Deborah: Deborah (Judges 4-5) emerges as a military leader when the Israelites are threatened by the mighty power of the Canaanites. Summoned by the general Barak, who seems intimidated by the Canaanite force, Deborah is drafted into leading the army into battle.

In a pitched battle at Mount Tabor, the militarily superior Canaanites forces led by their king, Jabin, are defeated. Deborah’s ultimate success was ensured by the valor and quick thinking of another woman, Jael.

Yael: After the battle with the Israelites (Judges 4 – 5), led by Deborah and Barak, the Canaanite general Sisera flees, escaping to the tent of Jael who recognizes him. The text says that “he asked for water, she gave him milk.” Soothed by this reception, he falls asleep. While he sleeps, Yael takes a hammer and pounds a tent peg into his skull, killing him, and removing yet another threat to Israel’s security.

Ruth: The Moabite woman leaves her homeland in the entourage of her husband and his family. In their travels, her husband dies, as do his brother and father, leaving the three widows to return to the family home in Bethlehem. Naomi, the mother-in-law, prevails upon one daughter-in-law to return to her people, but the loyal Ruth professes her love and loyalty to her mother-in-law, and to the Israelite God and people.

The two women return to the family home in Bethlehem during a famine where Ruth, by chance, finds herself gathering wheat in the fields of Naomi’s kinsman Boaz. They eventually marry and their child, Obed, becomes the grandfather of King David.

Esther: Except for the matriarchs, Esther is probably the best known Jewish woman from the Bible. The story of her rise to power as the wife of the king of Persia is recounted in the book bearing her name. (It is also the only book of the Bible in which God’s name does not appear.)

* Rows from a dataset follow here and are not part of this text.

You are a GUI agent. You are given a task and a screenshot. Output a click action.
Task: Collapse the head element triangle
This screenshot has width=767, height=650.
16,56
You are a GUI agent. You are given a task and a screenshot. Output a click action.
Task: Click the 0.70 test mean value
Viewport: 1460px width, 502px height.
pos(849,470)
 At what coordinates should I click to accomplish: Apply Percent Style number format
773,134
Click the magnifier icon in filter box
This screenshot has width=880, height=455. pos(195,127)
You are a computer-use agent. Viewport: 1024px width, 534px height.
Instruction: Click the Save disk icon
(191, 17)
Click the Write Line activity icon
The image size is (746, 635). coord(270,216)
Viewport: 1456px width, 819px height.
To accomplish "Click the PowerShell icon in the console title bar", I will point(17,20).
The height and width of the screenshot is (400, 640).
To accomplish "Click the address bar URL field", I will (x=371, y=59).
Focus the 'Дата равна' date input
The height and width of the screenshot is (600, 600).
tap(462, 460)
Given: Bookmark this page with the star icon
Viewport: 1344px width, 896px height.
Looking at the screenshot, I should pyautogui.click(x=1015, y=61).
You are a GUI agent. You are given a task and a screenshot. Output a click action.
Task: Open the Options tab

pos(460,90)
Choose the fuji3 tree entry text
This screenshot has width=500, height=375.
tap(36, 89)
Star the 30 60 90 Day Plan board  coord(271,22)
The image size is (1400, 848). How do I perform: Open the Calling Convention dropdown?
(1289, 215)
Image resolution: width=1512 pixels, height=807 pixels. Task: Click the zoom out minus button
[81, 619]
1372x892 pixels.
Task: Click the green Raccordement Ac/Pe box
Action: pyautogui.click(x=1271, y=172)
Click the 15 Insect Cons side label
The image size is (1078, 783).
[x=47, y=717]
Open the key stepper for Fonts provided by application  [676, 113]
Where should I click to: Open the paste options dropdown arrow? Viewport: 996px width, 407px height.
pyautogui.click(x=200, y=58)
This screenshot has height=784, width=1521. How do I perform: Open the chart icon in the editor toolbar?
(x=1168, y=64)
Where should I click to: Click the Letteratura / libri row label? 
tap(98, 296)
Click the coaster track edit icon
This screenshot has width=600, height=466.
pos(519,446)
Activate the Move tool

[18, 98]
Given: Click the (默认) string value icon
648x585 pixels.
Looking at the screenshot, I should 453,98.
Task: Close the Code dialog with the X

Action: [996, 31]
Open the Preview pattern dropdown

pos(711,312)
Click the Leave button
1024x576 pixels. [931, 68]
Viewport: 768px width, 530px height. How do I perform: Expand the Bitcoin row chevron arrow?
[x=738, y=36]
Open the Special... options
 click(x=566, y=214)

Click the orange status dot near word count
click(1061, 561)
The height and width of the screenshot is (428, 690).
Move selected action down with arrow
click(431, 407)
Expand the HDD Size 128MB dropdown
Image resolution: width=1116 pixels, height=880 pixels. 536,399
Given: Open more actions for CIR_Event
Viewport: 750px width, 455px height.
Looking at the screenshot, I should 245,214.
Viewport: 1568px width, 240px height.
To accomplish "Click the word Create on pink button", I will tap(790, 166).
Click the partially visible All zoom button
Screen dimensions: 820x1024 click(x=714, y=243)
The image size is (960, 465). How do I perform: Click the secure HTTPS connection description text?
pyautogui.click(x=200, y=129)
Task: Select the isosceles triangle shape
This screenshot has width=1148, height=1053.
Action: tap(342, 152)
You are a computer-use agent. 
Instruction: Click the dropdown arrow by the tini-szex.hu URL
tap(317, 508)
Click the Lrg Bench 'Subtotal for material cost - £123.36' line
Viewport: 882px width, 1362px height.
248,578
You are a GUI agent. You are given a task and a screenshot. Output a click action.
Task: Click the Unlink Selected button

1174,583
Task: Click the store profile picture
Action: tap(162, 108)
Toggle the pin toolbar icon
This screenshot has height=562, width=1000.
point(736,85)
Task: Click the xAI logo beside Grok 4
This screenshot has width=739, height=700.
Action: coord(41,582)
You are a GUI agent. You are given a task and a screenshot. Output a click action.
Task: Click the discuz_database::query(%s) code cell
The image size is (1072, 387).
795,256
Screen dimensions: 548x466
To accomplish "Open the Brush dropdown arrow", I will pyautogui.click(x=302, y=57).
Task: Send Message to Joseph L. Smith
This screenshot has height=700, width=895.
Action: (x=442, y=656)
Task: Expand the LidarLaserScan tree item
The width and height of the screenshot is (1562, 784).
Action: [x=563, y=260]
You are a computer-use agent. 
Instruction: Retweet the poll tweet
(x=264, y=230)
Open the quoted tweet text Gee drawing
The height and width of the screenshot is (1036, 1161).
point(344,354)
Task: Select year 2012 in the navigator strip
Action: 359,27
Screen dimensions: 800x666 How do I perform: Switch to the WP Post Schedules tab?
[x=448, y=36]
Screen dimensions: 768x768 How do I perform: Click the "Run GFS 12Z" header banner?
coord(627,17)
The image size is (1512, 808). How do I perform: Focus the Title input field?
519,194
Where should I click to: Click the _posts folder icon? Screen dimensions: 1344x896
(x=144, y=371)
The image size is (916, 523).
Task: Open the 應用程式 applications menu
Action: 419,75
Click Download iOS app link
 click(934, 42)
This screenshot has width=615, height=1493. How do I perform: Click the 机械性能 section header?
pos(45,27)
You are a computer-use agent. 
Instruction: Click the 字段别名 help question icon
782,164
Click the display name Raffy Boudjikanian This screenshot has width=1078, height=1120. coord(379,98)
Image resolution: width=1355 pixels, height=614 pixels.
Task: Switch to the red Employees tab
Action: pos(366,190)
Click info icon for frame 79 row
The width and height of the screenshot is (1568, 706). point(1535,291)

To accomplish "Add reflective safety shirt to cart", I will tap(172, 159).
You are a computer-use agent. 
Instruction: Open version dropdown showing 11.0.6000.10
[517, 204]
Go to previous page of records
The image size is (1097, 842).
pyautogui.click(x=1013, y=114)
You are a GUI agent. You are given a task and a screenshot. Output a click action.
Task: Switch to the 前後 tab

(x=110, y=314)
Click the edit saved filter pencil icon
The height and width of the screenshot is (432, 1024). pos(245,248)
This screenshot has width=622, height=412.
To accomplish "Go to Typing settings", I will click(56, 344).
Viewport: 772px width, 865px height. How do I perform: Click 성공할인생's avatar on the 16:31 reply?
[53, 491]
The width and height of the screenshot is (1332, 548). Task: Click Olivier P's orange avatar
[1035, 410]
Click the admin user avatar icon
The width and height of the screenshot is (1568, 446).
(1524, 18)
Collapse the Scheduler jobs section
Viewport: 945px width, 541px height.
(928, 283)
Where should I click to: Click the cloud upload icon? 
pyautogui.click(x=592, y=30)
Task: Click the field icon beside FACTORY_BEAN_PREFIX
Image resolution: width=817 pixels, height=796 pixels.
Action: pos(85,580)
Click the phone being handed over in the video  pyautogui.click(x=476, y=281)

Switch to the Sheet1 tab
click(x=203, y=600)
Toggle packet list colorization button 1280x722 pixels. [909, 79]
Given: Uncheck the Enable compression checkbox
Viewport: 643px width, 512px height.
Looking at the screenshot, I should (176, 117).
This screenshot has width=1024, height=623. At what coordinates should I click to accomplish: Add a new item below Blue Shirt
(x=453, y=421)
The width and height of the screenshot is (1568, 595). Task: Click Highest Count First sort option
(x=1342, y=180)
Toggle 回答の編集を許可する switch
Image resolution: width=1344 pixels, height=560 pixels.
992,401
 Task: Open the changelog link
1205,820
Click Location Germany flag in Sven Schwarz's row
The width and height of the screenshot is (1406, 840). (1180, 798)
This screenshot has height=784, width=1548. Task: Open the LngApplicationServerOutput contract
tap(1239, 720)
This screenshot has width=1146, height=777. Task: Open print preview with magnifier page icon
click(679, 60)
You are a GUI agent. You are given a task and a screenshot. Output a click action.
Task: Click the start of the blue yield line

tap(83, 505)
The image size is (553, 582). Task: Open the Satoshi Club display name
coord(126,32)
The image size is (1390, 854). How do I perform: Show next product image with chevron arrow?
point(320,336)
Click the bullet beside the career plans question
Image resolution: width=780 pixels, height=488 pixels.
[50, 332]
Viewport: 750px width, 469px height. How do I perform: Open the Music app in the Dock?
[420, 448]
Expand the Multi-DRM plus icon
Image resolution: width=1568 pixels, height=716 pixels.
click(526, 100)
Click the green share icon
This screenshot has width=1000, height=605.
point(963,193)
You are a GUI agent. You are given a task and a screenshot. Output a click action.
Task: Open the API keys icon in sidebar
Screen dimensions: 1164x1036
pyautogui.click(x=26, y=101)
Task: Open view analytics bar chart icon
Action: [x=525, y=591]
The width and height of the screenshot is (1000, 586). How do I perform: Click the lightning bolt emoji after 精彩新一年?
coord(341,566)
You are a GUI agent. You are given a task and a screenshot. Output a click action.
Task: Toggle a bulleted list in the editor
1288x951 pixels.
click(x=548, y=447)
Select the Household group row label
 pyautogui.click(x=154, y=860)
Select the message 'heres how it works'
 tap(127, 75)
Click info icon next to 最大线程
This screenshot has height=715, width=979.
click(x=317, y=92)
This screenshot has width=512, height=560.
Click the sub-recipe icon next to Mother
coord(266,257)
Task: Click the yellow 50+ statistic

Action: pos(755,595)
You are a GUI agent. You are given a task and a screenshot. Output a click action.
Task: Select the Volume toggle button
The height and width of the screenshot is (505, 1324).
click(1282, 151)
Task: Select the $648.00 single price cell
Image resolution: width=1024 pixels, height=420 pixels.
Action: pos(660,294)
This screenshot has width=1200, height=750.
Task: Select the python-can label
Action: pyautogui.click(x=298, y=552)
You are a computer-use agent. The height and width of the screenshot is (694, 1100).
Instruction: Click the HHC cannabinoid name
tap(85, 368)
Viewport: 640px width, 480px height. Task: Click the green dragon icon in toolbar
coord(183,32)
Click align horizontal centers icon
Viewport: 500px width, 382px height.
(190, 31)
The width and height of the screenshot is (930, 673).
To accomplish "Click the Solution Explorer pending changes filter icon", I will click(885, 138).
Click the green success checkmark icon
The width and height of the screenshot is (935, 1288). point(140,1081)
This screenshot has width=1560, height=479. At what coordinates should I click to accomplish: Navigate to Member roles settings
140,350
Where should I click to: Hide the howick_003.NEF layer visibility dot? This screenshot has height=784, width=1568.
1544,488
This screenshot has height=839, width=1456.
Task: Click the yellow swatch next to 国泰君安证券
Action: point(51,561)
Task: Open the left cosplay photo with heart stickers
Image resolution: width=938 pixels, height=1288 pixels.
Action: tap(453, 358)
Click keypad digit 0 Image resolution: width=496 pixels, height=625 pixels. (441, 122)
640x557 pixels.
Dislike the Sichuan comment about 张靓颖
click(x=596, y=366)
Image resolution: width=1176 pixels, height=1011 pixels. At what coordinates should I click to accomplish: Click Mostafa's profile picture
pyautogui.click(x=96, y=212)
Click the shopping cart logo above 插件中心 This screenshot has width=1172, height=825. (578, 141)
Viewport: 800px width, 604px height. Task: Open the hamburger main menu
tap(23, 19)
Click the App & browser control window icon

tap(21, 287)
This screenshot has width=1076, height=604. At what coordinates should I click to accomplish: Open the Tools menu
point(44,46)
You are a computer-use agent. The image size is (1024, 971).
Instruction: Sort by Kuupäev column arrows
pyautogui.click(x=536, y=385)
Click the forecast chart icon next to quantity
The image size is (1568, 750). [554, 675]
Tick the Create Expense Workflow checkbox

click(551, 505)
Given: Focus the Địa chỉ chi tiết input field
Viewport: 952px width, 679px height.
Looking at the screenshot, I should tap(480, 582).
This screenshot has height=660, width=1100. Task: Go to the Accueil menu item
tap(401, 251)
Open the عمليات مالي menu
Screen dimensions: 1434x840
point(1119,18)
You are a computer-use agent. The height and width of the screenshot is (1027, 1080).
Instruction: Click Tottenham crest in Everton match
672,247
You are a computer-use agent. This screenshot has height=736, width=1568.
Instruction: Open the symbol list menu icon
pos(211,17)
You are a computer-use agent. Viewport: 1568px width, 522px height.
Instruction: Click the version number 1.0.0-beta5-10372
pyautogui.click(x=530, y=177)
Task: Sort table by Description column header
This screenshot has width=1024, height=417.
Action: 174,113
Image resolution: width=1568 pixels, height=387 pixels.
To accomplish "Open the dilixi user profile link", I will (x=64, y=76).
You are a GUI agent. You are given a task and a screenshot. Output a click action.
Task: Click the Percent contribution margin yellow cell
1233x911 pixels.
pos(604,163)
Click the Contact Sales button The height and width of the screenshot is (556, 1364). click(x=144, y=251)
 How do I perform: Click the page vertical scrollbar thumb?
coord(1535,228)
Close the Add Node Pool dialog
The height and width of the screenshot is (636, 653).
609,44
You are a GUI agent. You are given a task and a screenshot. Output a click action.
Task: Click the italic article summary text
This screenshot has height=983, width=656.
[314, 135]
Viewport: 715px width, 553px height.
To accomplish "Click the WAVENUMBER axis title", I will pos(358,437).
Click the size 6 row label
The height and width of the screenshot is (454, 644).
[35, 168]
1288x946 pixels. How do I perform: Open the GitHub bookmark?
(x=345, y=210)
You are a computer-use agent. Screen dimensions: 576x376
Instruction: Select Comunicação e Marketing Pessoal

Esther, according to the story, is selected to be the new queen because of her incomparable beauty (and presumably sexual expertise, although that is only hinted at by the text). Jewish tradition reveres her for her courage, political savvy and piety. With the assistance of her Uncle Mordechai, Esther preempts a plot by the wicked Haman to murder all of the Jews of Persia.

Susannah: Susannah (Apocrypha) is yet another beautiful, pious young woman threatened with the horrendous choice of either sexual molestation or public humiliation.

A well-educated, sheltered young woman, married to the rich, bourgeois, Joakim, Susannah is confronted by two elders who are in collusion with each other to coerce her into a sexual encounter. They threaten to blackmail her with allegations of adultery, and even suggest that she will be executed for the offense, if she does not acquiesce to their demands.

At her trial, Susannah is neither questioned nor listened to; in short order she is condemned to death. She pours out her sorrows to God who sees what others cannot. Through God’s intervention, the injustice is acknowledged and Susannah is restored to her home and good name.

Judith: Set in the seventh century BCE, but probably written during the time of the Maccabees, Judith (Book of Judith, Apocrypha) is another biblical female of great courage and cunning.

During a military occupation by the Babylonian King Nebuchadnezzar, his general, Holofernes, besieges the town of Bathulia, cutting off its water supply. The widow Judith, distinguished for her beauty and piety, enters the enemy camp, pretending to betray her people. She accepts Holofernes’ invitation to a banquet at which she suggests a sexual encounter. With her maid in attendance, she goe pretends to drink with him until he falls asleep and she beheads him with his own sword.

Judith, the quintessential heroine, demonstrates great piety and valor despite her ruse of sexual favors and her image has adorned many Jewish ritual objects such as hanukkiot, plates, ketubbot, and haggadot.